Resources for Patients and Advocates in NC
Research and Advocacy
Genetic Alliance is devoted to promoting optimum health care for people suffering from genetic disorders.
RareConnect promotes global conversation and collaboration to improve the lives of rare disease patients and assist the organizations that serve them.
Global Genes serves to build awareness, educate the global community, and provide critical connections and resources that equip advocates to become activists for their disease.
The EveryLife Foundation for Rare Diseases is dedicated to accelerating biotech innovation for rare disease treatments through science-driven public policy.
National Organization for Rare Disorders (NORD)
NORD, a 501(c)(3) organization, is a patient advocacy organization dedicated to individuals with rare diseases and the organizations that serve them. NORD, along with its more than 250 patient organization members, is committed to the identification, treatment, and cure of rare disorders through programs of education, advocacy, research, and patient services.
National Institutes of Health
NIH’s mission is to seek fundamental knowledge about the nature and behavior of living systems and the application of that knowledge to enhance health, lengthen life, and reduce illness and disability.
NIH is made up of 27 Institutes and Centers, each with a specific research agenda, often focusing on particular diseases or body systems. Of particular interest to the rare disease community:
Office of Rare Disease Research (ORDR)/National Institutes of Health (NIH)
The Office of Rare Diseases Research (ORDR) was established in 1993 within the Office of the Director of the National Institutes of Health (NIH), the Federal focal point for health research. ORDR coordinates and supports rare diseases research, responds to research opportunities for rare diseases, and provides information on rare diseases.
Genetic and Rare Diseases Information Center (GARD)/NIH
A collaborative effort of ORDR and the National Human Genome Research Institute (NHGRI), the Genetic and Rare Diseases Information Center (GARD) is a program of the National Center for Advancing Translational Sciences (NCATS) at the NIH. GARD provides the public with access to current, reliable, and easy-to-understand information about rare or genetic diseases in English or Spanish.
National Human Genome Research Institute (NHGRI)/NIH
NHGRI supports the development of resources and technology that will accelerate genome research and its application to human health. A critical part of the NHGRI mission continues to be the study of the ethical, legal and social implications (ELSI) of genome research. NHGRI also supports the training of investigators and the dissemination of genome information to the public and to health professionals.
Organizations for Undiagnosed or Unnamed Syndromes
Syndromes Without A Name USA (SWAN USA)
SWAN USA advocates for children and young adults who have syndromes without a name. They also offer support, advice and information on the challenges that families face when there is no diagnosis.
Rare & Undiagnosed Network (RUN)
Raise awareness for families with children afflicted with undiagnosed or rare diagnosed conditions. Urge insurance companies to reimburse genome sequencing in clinical settings. Network with researchers, insurance providers, and industry stakeholders to meet these families’ needs.
Undiagnosed Diseases Network (UDN)
The Undiagnosed Diseases Network, funded through NIH Common Fund, is designed to accelerate discovery and innovation in the way we diagnose and treat patients with previously undiagnosed diseases.
In Need of Diagnosis (INOD)
Serves as a resource center for those who suffer with illnesses that have eluded diagnosis. INOD does not diagnose but it is sometimes possible to identify unexplored options that may lead to help. INOD advocates for increased accuracy and timeliness in diagnosis and for the development of a medical specialty in diagnosis.

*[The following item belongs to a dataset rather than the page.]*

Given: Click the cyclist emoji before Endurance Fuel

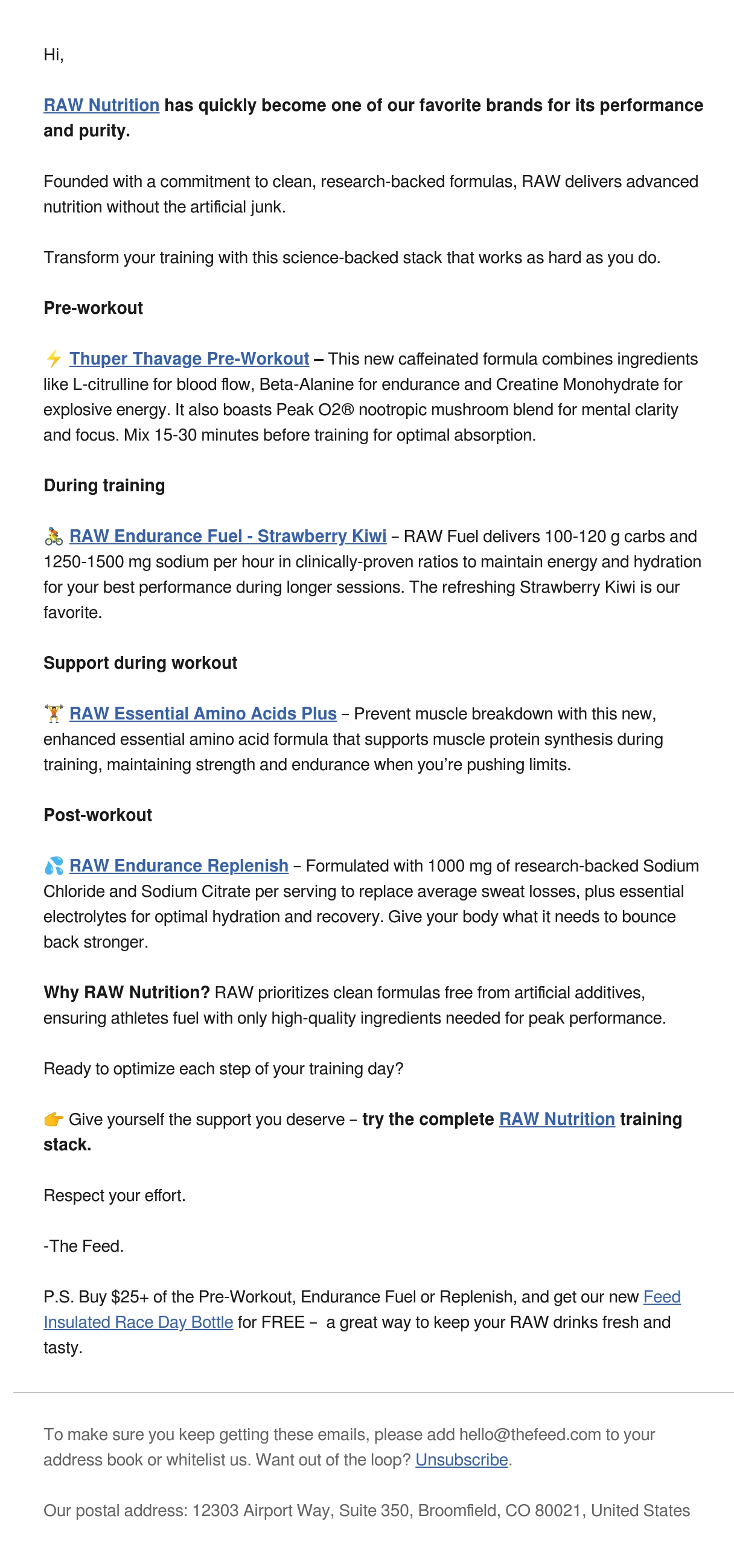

Caregivers – Support and Advocacy
The Caregiver Action Network (CAN)
The mission of the Caregiver Action Network (CAN) is to promote resourcefulness and respect for the more than 90 million family caregivers across the country. The site includes specific guides for family caregivers of loved ones with rare diseases and links to rare disease patient organizations.
Family Voices aims to achieve family-centered care for all children and youth with special health care needs and/or disabilities.
Through a national grassroots network, Family Voices provide families resources and support to make informed decisions, advocate for improved public and private policies, build partnerships among families and professionals, and serve as a trusted resource on health care.
Exceptional Children's Assistance Center (ECAC) is the Family Voices State Affiliate Organization and the Family-to-Family Health Information Center in North Carolina.
Family Support Network of North Carolina
The Family Support Network of North Carolina, a program of the University of North Carolina at Chapel Hill School of Medicine, is dedicated to providing information, assistance, support, and resources to families of children with special needs and professionals who serve these families. The Family Support Network's mission is threefold: to provide current information about disabilities, services, and agencies that serve affected families and professionals; to coordinate a network of community-based parent-to-parent programs to offer support and assistance to other parents, professionals, and agencies; and to encourage parent-professional collaboration between physicians and other health care professionals and affected families.
Patient Assistance Programs
Patient Access Network Foundation (PAN)
The Patient Access Network Foundation is dedicated to providing underinsured patients with financial assistance through more than 50 disease-specific funds that provide access to progressive therapies.